Intersectionality is being introduced into diversity initiatives in Universities and is gaining momentum in the Science, Technology, Engineering, Maths and Medicine disciplines (STEMM) disciplines. Intersectionality is seen as a strategy  for addressing the barriers to success and to widen and increase participation by women, working class, indigenous and ethnic minority groups, in order to leverage a diversity dividend. The use of an economic metaphor valorises innovation and economic competitiveness, rather than attempting to address a pressing social justice. Metaphors to account for inequities and the underrepresentation of groups in STEMM disciplines include the old boys club, the glass ceiling and the leaky pipeline. These metaphors also guide the strategies developed to address these failures of inclusion and their limitations. Merely creating a pipeline and applying force to propel people forward does not guarantee an increase numbers (Núñez, 2014). In the case of a pipeline, we know that it leaks at various stages and is still designed for an implicit ideal input, consequently women and ethnic minorities are more likely than white men to leak out. We also know that the leaking is progressive, so the farther along the pipeline, the fewer these groups are in number (Clark Blickenstaff*, 2005). Merely focusing on increasing or diversifying the supply hides the real issue which is at the ‘demand’ end of things, that is, the organization and the need for it to change (Riegle‐Crumb, 2009, p. 4). Similarly, the metaphor of the glass ceiling assumes the barriers facing marginalised groups are a one dimensional insurmountable barrier experienced at the ‘top’, when in fact marginalised identities experience discrimination and ‘hurdles’ throughout their careers (Husu, 2001, p. 177)Instead the analytic of intersectionality is being vaunted as an antidote to under-representation.

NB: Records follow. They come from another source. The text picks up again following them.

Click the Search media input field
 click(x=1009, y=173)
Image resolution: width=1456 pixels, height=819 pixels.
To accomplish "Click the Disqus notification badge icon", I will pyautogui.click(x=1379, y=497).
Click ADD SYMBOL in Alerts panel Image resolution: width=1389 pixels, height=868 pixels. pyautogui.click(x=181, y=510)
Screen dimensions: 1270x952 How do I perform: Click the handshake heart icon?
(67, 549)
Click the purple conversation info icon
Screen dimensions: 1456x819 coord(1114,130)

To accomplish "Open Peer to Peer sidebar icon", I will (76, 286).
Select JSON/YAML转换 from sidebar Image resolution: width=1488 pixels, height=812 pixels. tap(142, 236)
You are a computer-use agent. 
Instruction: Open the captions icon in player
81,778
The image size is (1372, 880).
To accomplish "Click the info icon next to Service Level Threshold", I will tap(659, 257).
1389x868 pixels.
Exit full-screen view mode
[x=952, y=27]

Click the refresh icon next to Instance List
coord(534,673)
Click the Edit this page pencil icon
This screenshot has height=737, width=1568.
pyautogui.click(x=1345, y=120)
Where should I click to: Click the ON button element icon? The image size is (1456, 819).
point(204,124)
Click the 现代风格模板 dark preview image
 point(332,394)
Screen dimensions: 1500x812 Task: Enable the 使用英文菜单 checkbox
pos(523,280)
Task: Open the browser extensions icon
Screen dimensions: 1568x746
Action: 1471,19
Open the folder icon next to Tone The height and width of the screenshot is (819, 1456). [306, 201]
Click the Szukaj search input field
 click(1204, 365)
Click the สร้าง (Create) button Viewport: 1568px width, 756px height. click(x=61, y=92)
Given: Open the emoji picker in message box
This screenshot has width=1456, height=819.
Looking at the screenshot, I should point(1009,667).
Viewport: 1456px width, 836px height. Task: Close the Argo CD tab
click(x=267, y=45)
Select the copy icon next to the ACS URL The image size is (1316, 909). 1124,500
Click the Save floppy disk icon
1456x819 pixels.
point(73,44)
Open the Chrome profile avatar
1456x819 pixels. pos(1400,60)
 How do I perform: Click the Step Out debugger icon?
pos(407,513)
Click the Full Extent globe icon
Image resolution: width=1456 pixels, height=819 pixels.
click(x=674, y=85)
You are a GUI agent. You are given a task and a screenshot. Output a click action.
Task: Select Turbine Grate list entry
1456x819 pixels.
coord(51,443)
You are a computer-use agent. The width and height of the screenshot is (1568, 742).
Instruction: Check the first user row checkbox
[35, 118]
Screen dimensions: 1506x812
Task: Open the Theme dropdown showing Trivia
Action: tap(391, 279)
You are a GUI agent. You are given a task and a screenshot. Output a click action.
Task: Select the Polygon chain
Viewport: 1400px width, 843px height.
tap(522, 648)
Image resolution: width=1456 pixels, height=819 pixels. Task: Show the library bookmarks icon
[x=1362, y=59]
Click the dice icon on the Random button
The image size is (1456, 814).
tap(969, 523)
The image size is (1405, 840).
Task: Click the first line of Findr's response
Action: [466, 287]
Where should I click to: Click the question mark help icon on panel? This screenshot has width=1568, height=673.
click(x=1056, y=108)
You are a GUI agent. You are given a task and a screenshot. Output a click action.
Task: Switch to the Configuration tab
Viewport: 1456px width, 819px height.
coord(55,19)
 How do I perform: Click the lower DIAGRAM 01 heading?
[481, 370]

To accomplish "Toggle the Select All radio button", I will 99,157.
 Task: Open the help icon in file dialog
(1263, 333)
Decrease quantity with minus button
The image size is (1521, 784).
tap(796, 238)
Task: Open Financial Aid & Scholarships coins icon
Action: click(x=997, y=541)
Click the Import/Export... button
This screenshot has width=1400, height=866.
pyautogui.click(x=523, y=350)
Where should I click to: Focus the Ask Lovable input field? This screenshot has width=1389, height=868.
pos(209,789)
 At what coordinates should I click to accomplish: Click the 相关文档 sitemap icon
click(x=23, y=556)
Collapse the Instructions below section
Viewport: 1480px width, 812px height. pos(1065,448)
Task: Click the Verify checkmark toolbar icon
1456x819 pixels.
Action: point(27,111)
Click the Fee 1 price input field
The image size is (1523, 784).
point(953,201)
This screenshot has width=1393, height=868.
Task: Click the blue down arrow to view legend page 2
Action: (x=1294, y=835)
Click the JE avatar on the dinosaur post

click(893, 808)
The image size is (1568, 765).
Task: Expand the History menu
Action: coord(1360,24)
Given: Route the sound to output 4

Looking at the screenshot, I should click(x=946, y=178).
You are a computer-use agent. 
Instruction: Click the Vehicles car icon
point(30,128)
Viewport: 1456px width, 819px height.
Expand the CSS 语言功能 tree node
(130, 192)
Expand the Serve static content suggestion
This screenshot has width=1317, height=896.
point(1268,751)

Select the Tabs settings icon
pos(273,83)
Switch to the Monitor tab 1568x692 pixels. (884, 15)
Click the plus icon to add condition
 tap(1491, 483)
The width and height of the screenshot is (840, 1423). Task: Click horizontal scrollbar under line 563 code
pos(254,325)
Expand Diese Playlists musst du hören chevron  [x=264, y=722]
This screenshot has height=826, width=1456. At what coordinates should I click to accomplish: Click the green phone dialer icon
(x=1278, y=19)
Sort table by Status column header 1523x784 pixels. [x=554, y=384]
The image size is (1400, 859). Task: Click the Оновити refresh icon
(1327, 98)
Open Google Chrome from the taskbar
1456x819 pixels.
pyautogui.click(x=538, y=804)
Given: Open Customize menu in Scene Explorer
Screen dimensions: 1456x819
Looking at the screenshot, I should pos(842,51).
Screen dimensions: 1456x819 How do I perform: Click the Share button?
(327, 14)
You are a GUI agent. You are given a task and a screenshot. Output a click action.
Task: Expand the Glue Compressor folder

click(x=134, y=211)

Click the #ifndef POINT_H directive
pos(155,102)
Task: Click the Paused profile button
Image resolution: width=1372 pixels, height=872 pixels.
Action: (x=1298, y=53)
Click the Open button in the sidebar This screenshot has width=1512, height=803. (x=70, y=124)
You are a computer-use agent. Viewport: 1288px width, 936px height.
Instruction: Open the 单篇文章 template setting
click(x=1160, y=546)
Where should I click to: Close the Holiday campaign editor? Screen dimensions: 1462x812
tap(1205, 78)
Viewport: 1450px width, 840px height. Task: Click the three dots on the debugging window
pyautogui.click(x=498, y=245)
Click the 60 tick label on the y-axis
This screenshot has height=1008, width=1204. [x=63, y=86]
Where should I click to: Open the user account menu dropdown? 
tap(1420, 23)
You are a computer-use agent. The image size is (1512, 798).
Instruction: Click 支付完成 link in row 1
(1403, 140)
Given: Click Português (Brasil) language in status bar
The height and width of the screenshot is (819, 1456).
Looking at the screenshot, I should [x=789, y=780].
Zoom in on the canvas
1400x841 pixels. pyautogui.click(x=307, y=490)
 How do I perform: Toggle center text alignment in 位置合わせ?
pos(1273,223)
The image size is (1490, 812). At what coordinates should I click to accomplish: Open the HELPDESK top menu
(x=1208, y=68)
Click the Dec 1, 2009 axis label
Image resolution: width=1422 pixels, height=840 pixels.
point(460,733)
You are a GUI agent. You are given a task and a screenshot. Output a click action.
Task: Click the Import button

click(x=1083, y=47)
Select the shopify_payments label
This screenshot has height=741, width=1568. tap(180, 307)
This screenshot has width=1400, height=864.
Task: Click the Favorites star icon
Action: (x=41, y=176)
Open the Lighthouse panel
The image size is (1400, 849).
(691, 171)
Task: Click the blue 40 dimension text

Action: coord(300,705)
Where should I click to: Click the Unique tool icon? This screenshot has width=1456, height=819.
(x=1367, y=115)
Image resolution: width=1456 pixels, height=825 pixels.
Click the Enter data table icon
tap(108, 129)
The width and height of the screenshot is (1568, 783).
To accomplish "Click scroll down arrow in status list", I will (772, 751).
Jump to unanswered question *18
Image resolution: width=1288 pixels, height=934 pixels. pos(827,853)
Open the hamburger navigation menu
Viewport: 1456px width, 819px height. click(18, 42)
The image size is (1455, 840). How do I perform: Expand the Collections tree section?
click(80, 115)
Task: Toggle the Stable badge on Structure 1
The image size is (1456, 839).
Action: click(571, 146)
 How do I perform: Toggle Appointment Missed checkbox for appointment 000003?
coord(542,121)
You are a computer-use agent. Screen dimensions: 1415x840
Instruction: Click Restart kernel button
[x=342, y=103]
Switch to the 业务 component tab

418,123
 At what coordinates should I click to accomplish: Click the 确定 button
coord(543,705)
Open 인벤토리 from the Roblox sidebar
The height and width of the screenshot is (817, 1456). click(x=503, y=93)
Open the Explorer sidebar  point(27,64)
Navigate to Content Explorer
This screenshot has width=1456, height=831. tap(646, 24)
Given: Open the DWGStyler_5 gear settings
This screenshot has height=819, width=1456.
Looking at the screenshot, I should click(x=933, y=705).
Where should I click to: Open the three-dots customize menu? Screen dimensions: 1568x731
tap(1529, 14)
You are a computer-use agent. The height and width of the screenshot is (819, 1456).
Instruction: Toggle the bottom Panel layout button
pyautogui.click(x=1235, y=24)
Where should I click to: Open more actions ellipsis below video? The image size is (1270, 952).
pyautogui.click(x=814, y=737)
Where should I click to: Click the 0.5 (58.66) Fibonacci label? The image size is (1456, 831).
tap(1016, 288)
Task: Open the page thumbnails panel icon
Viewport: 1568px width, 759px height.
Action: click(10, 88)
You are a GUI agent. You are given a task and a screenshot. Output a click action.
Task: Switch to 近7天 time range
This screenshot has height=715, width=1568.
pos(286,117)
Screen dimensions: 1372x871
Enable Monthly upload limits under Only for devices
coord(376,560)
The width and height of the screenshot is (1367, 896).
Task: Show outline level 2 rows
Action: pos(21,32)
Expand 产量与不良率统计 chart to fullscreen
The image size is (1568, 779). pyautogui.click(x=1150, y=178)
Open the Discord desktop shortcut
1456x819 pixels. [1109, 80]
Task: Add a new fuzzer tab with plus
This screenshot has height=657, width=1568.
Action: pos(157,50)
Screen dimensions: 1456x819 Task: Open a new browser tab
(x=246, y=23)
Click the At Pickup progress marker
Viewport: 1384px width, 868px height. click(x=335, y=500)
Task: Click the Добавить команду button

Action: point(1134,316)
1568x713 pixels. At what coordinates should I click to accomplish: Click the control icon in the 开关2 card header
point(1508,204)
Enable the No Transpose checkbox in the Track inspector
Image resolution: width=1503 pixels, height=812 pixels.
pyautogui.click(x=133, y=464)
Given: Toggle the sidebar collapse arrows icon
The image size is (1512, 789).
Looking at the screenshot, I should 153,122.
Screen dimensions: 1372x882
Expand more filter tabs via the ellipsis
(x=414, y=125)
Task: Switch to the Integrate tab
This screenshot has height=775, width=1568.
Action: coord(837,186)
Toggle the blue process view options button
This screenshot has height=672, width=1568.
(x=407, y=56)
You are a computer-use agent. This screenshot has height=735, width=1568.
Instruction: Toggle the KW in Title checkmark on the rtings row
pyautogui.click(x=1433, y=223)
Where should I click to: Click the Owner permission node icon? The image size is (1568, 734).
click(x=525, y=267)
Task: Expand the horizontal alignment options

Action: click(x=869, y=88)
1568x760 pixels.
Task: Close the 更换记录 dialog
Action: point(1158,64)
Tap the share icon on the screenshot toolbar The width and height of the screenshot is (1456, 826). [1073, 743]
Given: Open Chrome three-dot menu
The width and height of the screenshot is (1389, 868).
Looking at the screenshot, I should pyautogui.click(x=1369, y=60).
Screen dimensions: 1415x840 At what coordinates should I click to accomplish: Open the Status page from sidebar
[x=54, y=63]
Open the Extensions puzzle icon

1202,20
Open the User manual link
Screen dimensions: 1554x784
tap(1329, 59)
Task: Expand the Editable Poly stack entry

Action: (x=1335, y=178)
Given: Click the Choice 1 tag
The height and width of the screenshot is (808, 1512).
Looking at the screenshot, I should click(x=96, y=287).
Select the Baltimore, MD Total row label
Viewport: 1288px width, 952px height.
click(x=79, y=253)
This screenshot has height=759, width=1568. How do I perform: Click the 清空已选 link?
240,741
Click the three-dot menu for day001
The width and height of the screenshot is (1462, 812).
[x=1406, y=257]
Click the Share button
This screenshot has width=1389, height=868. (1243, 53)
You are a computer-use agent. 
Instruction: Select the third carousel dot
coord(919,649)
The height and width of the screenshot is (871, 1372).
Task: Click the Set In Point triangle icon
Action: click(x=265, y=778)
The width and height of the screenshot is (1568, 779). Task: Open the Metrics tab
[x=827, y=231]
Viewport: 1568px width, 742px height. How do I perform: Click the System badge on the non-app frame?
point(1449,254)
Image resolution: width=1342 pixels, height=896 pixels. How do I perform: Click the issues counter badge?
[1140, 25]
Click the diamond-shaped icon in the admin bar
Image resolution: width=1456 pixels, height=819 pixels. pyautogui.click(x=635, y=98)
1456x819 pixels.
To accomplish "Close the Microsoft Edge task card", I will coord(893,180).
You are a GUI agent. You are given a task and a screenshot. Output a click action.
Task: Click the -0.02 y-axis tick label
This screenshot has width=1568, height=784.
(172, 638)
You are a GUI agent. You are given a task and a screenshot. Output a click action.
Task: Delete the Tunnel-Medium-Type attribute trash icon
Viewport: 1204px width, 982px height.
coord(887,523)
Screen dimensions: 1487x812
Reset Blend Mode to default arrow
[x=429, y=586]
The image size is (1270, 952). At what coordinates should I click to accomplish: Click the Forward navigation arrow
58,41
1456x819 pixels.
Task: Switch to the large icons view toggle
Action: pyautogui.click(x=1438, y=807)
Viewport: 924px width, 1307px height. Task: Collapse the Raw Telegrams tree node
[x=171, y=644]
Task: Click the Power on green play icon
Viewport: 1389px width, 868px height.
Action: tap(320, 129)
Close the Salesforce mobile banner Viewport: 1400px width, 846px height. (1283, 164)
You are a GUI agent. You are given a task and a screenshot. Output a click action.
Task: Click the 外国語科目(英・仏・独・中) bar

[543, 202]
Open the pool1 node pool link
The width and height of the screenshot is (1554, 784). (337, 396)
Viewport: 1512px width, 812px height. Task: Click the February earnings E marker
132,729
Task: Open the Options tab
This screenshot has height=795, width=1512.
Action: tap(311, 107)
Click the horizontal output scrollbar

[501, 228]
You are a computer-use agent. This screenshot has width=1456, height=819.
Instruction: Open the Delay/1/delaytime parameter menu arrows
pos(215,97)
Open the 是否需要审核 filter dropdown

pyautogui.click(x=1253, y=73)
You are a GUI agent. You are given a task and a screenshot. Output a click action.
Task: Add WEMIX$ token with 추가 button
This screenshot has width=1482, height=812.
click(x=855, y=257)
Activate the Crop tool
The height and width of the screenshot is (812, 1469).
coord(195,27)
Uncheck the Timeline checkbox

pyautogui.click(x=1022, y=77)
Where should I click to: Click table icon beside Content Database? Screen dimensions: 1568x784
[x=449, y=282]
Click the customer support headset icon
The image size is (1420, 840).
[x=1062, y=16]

Diversity management is fast becoming a feature of the public image of the corporatised entrepreneurial academy. Standing in for structural or organisational change, diversity risks reproducing the issues I’ve identified in the screen version in the Handmaid’s Tale. Damon Williams suggests there are several political, social and economic imperatives for Universities to respond to diversity. In its place in the knowledge based global economy, it must respond to changing demographics and meet the need for creative and capable students and also demonstrate the viability and vibrancy of diversity. The diversity management strategies it employs range from access and equity; to creating a multicultural and inclusive campus climate; enhancing domestic and international diversity research and scholarship and preparing students for a diverse and global world (Damon Williams, p.19). However, the emphasis on diversity as a way of increasing numbers and improving Human Resources, is often not supplemented with an explicit engagement with the systems of power and inequality that structure the processes of knowledge production. Consequently, the white, elite and middle class structures and structural arrangements that reproduce inequality remain both invisible and intact (Dill & Zambrana, 2009). The neoliberal assumption of an asocial and ahistorical individualised world of meritocracy, means sometimes ignoring racism and sexism (Ong, Wright, Espinosa, & Orfield, 2011). Unmarked white, masculine values and norms instituted through colonial processes of political, cultural, and military dominance favor dominant epistemologies which claim universal truths that overlook social locations and identities (Carlone & Johnson, 2007).

The Handmaid’s Tale is being flagged as a universal wake-up call, about a white feminist dystopia. But as critics note, this ‘feminist’ rallying point ignores enduring prior calls by indigenous and women of color and is a failure of intersectionality. The assumption of a post-racial, ahistorical world limits the possibilities of imagining alternative futures for people of color, in a time of Turnbull, Trump, Macron and Trudeau. Similarly efforts in academia to engage with ‘diversity’ without attention to intersectionality and attending to systems of power and inequality, risks positioning people of color as economic resources who are mere backdrop in a white supremacist institution.